## What is needed
Where the material below has a line containing "Given: Go to the browser home page", start repeating exactly, and keep going through the line containing "Select View Catalogs", with no other lines.
(Provided material Opens)
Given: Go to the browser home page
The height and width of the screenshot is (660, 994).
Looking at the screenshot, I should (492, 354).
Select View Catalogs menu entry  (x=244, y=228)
(Provided material Closes)
(Provided material Opens)
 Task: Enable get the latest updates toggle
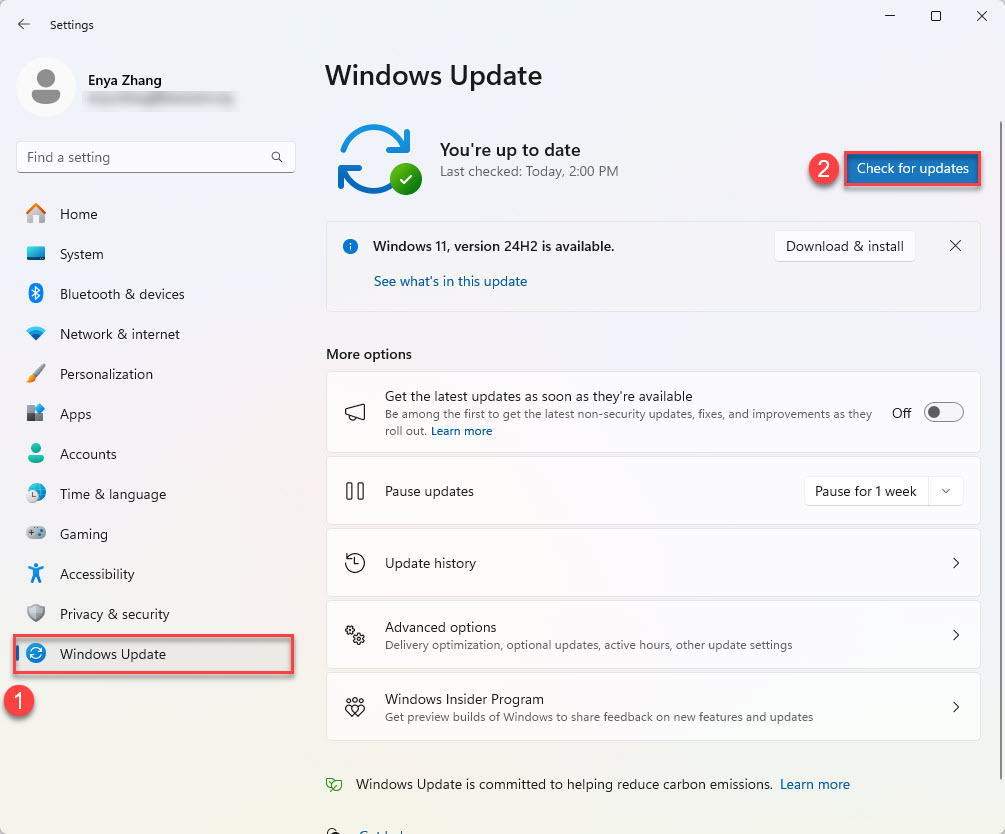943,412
(Provided material Closes)
(Provided material Opens)
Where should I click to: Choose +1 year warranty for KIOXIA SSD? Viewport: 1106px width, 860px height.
(Provided material Closes)
## Solved problem
Given: Go to the browser home page
The height and width of the screenshot is (660, 994).
Looking at the screenshot, I should (492, 354).
Select View Catalogs menu entry  (x=244, y=228)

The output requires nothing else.